Repeat the data starting at the line containing "The image size is (640, 360). Task: Click" and ending at the line containing "tap(176, 329)", swapping every "screenshot" for "image" and changing nothing else. Leave the pictures out.

### EXTRACTED RECORDS

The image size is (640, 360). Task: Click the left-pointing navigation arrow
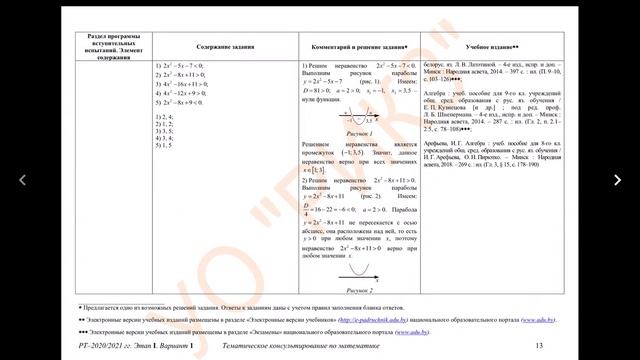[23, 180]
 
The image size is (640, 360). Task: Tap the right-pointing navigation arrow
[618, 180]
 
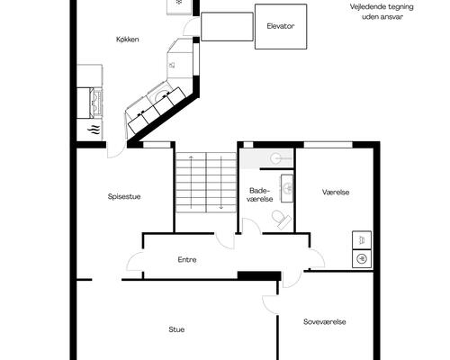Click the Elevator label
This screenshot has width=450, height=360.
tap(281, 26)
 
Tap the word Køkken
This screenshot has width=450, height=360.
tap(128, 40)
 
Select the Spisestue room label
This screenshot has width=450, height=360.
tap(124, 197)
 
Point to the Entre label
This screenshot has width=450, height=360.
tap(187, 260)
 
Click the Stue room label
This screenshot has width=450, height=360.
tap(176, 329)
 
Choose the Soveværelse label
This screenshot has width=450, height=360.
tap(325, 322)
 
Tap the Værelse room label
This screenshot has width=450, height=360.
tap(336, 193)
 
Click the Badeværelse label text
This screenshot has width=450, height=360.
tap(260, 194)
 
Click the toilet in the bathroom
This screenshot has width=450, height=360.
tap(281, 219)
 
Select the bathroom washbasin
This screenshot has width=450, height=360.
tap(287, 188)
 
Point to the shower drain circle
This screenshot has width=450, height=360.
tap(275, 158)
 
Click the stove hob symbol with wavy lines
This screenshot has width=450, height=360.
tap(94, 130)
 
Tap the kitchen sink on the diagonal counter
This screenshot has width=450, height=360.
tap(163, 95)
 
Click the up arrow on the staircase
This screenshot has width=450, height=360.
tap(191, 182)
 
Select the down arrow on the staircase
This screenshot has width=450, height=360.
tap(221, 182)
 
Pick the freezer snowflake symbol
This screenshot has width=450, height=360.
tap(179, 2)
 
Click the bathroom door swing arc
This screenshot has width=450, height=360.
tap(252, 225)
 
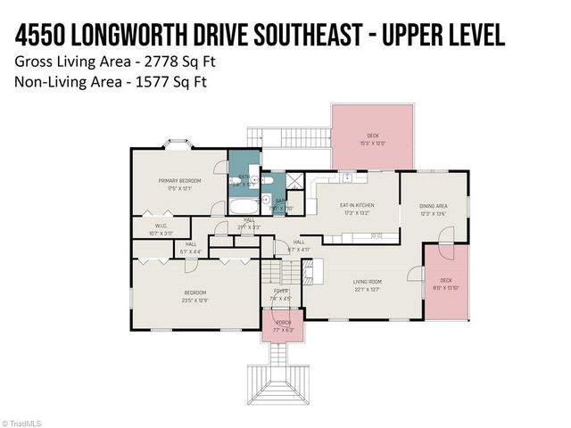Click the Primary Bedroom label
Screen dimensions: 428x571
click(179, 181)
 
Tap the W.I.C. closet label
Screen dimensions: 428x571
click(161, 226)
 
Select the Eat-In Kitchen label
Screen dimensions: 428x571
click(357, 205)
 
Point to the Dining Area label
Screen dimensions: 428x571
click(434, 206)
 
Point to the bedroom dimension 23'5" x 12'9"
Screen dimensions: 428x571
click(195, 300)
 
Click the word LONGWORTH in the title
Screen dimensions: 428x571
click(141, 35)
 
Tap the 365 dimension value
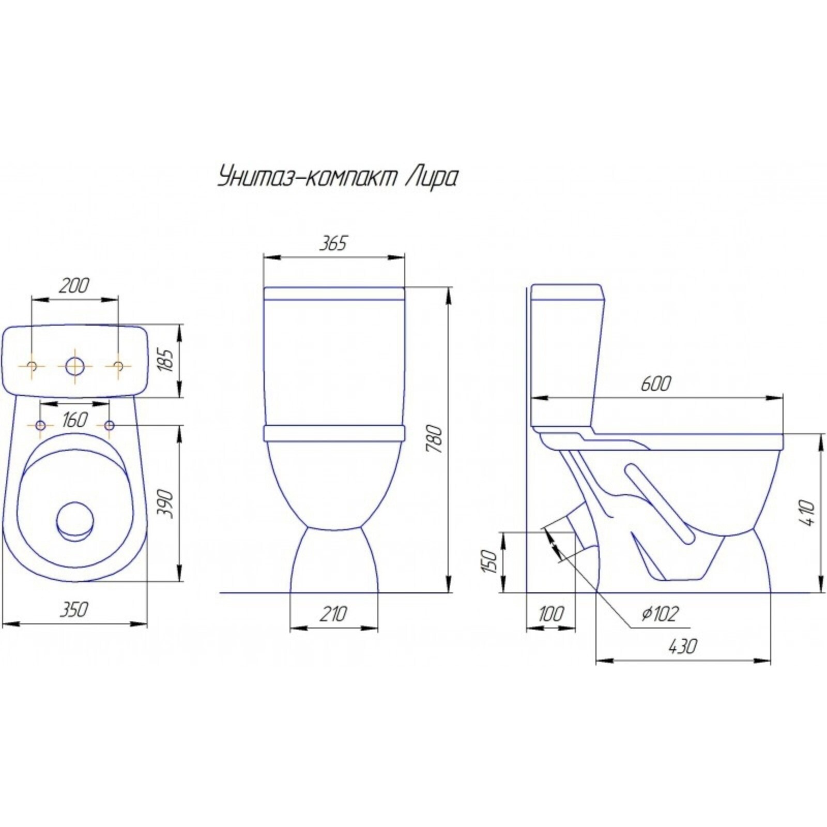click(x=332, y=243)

######
### EXTRACTED RECORDS

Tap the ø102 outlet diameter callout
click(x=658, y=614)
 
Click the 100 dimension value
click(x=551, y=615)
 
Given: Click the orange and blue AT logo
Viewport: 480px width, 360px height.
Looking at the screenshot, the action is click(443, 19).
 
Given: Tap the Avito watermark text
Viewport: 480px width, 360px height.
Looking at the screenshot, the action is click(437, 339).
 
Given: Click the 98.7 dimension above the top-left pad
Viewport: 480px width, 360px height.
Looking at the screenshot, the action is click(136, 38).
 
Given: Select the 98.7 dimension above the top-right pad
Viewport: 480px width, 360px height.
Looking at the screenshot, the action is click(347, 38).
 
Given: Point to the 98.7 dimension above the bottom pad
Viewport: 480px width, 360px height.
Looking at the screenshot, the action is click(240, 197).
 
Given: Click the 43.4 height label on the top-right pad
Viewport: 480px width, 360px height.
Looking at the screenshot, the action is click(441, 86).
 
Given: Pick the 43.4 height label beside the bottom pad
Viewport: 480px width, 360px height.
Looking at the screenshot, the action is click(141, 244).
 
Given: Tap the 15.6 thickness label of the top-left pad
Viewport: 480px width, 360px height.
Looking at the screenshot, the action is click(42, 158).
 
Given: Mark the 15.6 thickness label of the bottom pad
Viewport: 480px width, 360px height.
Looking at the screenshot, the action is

######
### EXTRACTED RECORDS

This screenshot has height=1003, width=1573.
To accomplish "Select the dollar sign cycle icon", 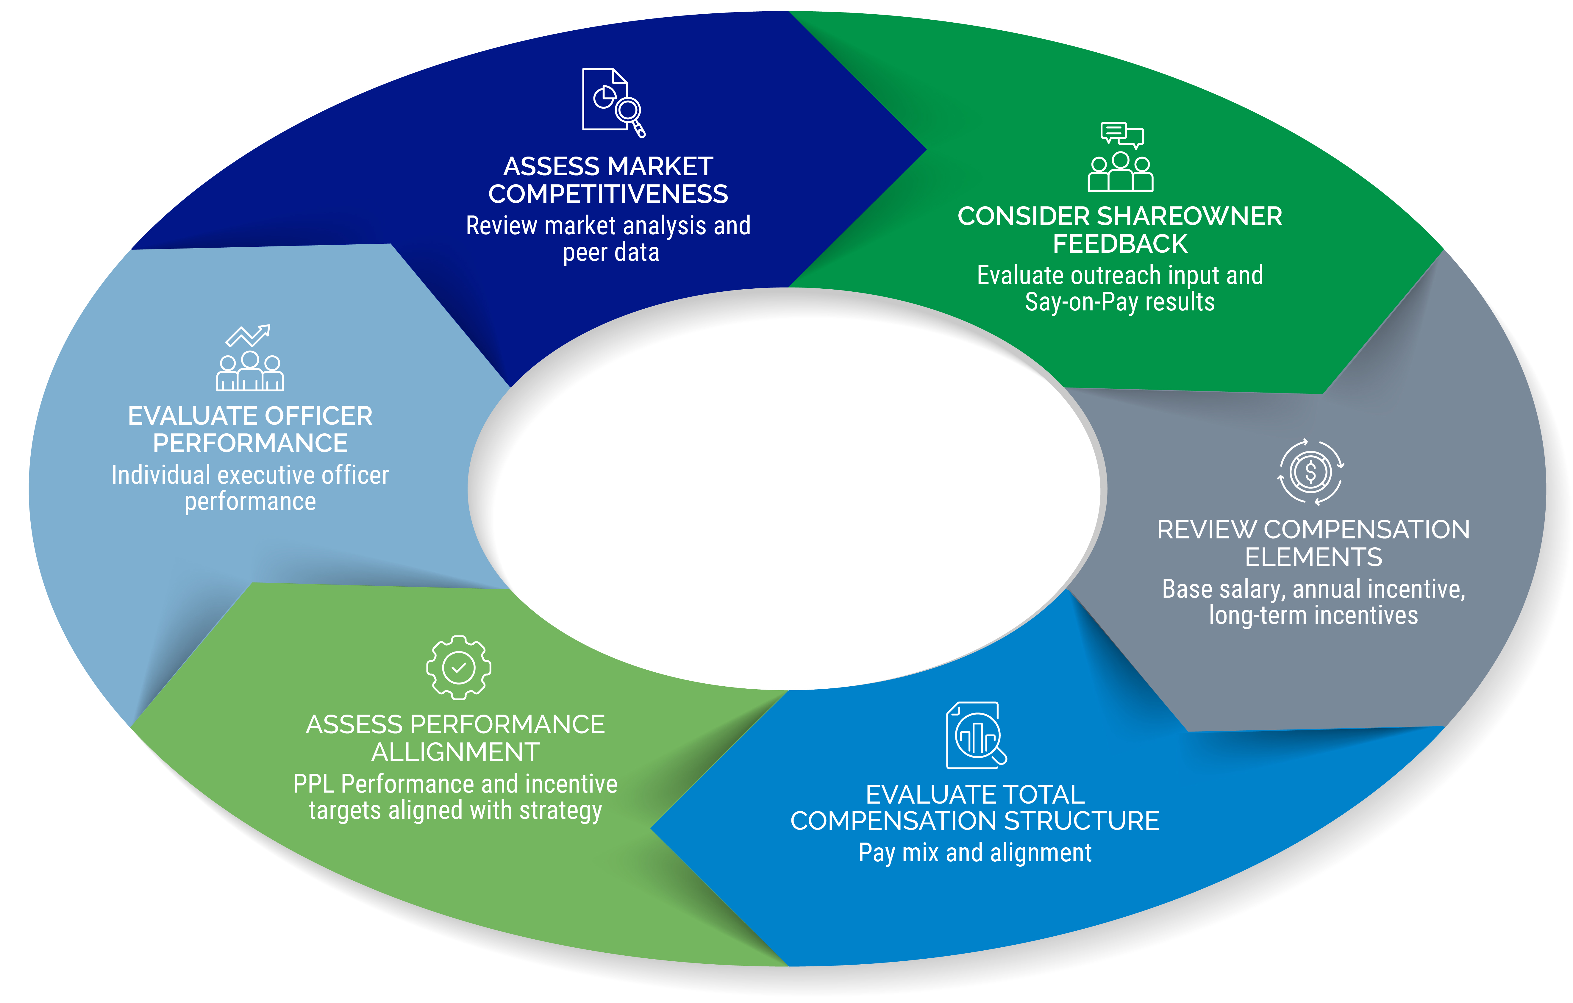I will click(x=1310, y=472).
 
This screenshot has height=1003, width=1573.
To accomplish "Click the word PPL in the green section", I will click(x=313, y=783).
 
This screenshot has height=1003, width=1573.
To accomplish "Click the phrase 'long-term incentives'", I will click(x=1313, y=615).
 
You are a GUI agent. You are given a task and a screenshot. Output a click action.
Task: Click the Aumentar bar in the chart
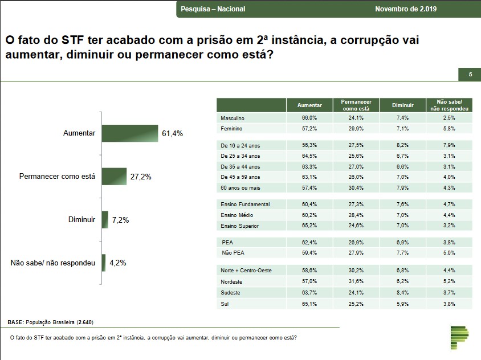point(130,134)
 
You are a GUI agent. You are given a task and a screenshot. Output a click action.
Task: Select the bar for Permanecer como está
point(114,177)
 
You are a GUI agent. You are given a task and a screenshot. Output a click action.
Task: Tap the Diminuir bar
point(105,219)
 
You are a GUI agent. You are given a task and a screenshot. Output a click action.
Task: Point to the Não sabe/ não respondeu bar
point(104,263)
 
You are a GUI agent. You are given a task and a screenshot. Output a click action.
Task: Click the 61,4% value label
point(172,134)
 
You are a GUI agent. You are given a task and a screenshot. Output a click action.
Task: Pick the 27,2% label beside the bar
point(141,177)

######

# ANSWER:
The image size is (640, 360). Task: Click the left-pointing navigation arrow
[23, 180]
 
The image size is (640, 360). Task: Tap the right-pointing navigation arrow
[618, 180]
 
Click the Elevator label
This image has width=450, height=360.
tap(281, 26)
 
Tap the word Køkken
This image has width=450, height=360.
tap(128, 40)
 
Select the Spisestue room label
This image has width=450, height=360.
tap(124, 197)
 
Point to the Entre label
This image has width=450, height=360.
tap(187, 260)
 
Click the Stue room label
This image has width=450, height=360.
tap(176, 329)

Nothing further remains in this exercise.